Warning: SPOILERS in this review

This is a remake of a 2007 low-budget Spanish film called REC. The plot is simple: a news reporter and her cameraman shadow some Los Angeles firemen for the night, riding along as they answer a call for paramedic assistance at an apartment complex. The whole movie is presented from the point of view of the news cameraman. (So, yes, there is a bit of The Blair Witch Project shaky cam here.)

This is one dumb ass movie. And I mean DUMB ASS. I know a certain amount of leeway needs to be given to horror movies, but this one used my entire year’s supply. I’m now all out of leeway. Due to the nature of the film, the characters are more like sketches than fully drawn out people, which is fine. Angela the reporter has the most screen time and personality and is shown interviewing the firemen and touring the firehouse before they get the call and all ride out. It’s what they do in the thick of things that makes them all morons.

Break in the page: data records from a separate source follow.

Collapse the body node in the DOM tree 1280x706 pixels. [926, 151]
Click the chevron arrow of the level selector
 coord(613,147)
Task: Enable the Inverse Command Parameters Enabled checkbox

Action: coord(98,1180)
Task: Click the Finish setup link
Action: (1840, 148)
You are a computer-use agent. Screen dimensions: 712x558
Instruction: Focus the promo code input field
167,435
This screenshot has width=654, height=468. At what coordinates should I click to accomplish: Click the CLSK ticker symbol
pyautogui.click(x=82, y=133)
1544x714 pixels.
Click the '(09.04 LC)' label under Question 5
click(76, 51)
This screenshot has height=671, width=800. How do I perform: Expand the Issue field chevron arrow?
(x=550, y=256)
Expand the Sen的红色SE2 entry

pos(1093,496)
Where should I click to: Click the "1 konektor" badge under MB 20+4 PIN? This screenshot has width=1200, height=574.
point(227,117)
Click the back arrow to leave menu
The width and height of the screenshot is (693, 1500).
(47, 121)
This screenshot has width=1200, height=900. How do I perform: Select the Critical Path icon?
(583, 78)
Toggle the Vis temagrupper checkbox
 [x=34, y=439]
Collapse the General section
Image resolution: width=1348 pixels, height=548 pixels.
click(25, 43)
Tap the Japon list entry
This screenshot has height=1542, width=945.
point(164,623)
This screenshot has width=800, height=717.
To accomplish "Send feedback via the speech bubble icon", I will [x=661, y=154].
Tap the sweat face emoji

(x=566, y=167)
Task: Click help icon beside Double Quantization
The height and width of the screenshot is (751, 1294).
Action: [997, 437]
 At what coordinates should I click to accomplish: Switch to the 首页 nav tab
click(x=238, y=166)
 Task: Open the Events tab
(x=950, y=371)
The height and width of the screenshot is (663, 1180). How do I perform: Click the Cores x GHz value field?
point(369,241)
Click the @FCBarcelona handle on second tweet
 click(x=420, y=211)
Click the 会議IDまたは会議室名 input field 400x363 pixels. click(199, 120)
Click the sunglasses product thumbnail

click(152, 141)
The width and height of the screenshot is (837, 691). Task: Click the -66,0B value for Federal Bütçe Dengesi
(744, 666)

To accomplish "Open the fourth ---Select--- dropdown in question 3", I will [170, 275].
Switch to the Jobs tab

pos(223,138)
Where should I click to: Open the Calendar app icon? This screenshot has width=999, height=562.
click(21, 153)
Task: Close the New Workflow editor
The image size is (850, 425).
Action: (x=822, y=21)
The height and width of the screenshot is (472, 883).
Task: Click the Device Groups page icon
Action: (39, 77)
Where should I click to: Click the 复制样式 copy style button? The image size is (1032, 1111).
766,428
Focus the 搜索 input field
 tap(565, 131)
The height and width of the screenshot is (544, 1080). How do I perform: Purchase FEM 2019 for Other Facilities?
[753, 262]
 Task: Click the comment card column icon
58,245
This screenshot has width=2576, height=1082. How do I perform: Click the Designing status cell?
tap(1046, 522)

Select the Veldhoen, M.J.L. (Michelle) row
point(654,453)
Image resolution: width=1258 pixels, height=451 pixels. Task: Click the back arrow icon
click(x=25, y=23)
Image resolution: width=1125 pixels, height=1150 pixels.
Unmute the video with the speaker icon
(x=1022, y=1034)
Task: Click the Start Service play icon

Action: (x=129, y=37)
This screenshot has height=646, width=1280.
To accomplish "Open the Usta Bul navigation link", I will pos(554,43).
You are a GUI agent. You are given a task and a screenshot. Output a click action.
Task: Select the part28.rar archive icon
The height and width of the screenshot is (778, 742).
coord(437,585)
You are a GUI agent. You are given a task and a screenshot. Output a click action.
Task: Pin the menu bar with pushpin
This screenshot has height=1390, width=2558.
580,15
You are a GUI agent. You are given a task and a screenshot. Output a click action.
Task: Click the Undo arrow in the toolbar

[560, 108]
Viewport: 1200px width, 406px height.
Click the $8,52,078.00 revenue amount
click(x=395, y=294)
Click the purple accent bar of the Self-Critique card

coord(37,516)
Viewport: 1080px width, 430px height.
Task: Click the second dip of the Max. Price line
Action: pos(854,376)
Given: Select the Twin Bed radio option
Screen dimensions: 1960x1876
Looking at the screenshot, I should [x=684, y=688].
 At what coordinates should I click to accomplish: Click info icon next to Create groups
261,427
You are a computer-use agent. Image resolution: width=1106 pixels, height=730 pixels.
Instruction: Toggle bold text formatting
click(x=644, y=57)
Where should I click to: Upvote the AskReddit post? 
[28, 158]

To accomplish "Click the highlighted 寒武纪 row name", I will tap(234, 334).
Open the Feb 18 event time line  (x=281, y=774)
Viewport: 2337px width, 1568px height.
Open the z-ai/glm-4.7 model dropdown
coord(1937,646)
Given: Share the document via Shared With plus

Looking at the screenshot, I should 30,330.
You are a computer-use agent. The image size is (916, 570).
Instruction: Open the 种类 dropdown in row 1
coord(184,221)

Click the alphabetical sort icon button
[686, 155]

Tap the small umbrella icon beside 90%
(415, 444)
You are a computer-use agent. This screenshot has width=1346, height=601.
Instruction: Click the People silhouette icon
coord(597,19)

Firstly the fireman Jake (Jay Hernandez of Hostel fame) and the policeman (Columbus Short) have NO IDEA how firemen and policemen act in tense situations. They were laughably bad. Short plays the worst cop I have ever seen (was this his first day - the actor and the character?). He apparently has no police training whatsoever. At one point, they leave one fireman to watch old, foaming-at-the-mouth-with-blood-all-over-her Mrs. Espinoza, who just bit a cop on the neck. They’re in the lobby for a skant few minutes when that fireman is thrown over the second floor railing, slamming into the floor. Jake and the cop rush over and look at the man as if he wasn’t just thrown over the railing by a rabid old lady. I can see Jake focusing on tending to his buddy, but the cop just sits there with a stupid look on his face. He’s quick to draw his weapon on the apartment residents when they are peppering him with questions, but when a fireman is thrown down a few floors it just doesn’t get his attention that they are in a dangerous situation.

This movie goes out of its way to do the dumb or stupid thing, because its writers and director are idiots. The authorities seal off the building and take their sweet damn time in informing the cops and firemen they know are in the building of the situation. Why would they keep them in the dark? EVERYTHING the authorities do makes matters worse for the people trapped in the apartment. They jam the cell phones (why?) and, get this, they even turn off the power to the whole building. What possible reason would there be for the Centers For Disease Control and the cops to do that? THERE IS NONE! They very simply could have established that it was an old building experiencing electrical problems, or perhaps L.A. was having one of its famous rolling blackouts. Just a little thought on the filmmakers part would have gone a long way in this piece of shit.

This is the type of movie where the filmmakers do things because they think it will be cool, even if it makes not a lick of sense. Mrs. Espinoza is shot three times in the chest by the cop. She is DEAD. So of course when other people start getting the super-rabies, they're running around and end up back in her apartment, and her body is gone. Oh, she’s still alive. Creepy, right? No, not creepy. Stupid. When the power is shut off, no one attempts to get flashlights or candles (they’re apparently happy with the cameraman’s camera light and the cop’s one flashlight), they just sit around bitching. When they see the results of the super-rabies on several people - the viciousness and murderous ferocity - they make NO attempt to arm themselves with knives, bats, something, anything to use as a weapon. This movie is chock full of “Why are they doing THAT?” moments. Overflowing in fact. They didn’t have to spend any more money or time to correct these glaring inaccuracies, just some common sense, which seems to be the first thing eradicated by the super-rabies virus.

Now if you'll excuse me, I need to order some more leeway.